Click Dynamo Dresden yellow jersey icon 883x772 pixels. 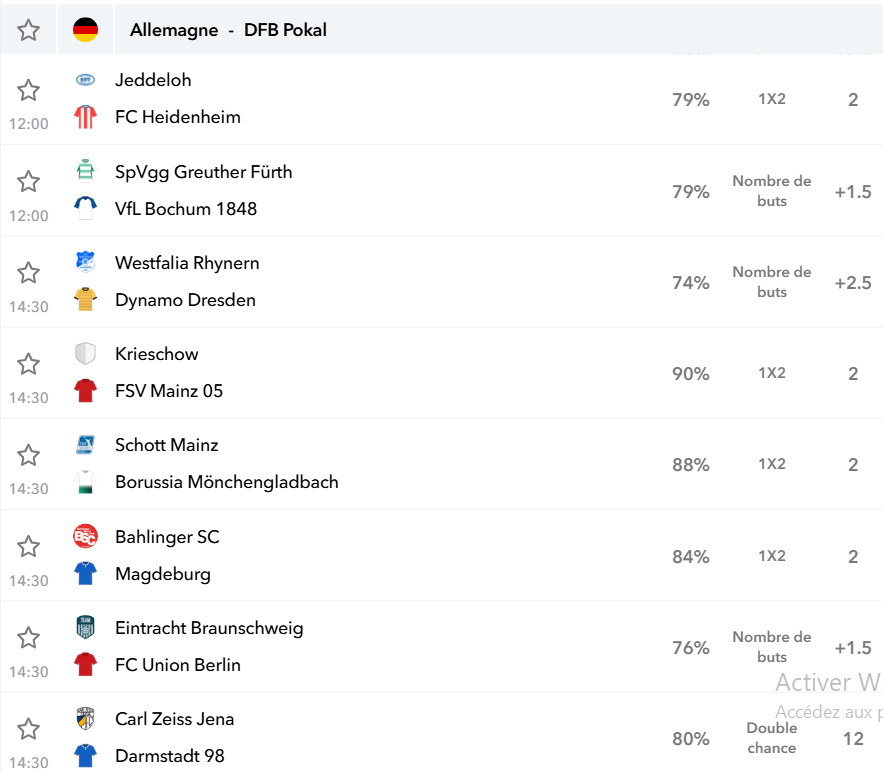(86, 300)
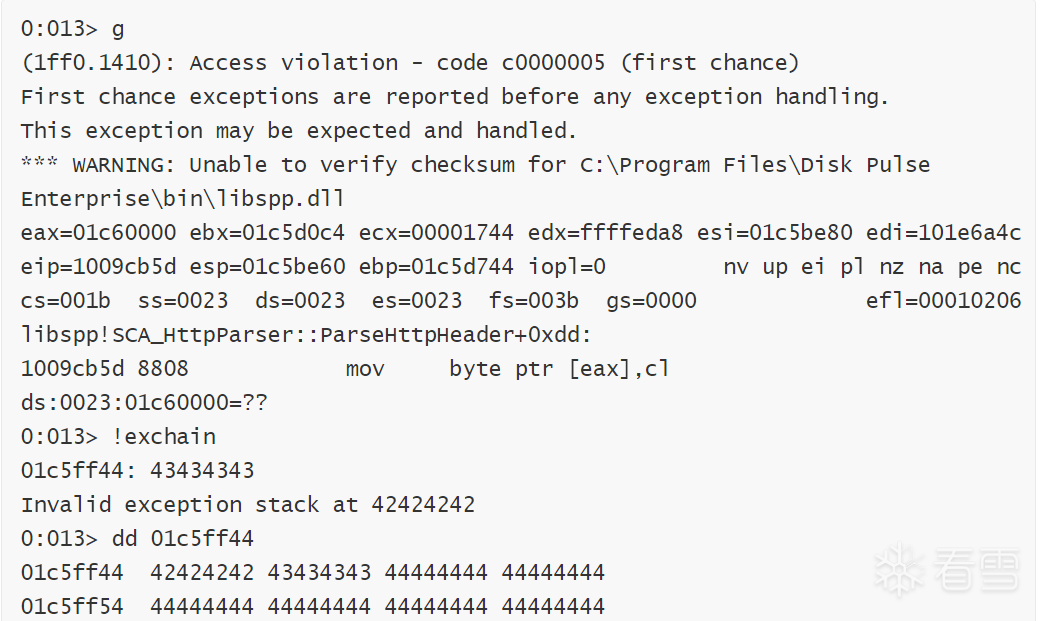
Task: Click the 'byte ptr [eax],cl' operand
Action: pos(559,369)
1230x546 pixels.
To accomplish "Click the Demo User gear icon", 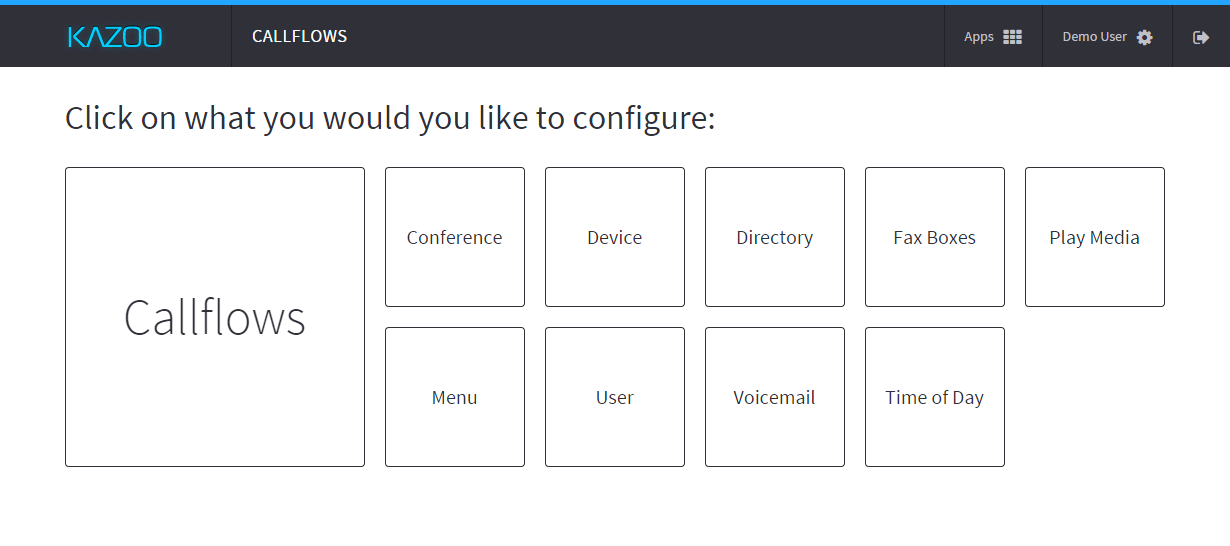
-.-.-
**TRY IT:** Transcribe exactly the span of lines that opens with the line holding "1230x546 pixels." and closes with the last line of the entries above. Omit pictures.

**EXERCISE SOLUTION:**
1230x546 pixels.
To accomplish "Click the Demo User gear icon", 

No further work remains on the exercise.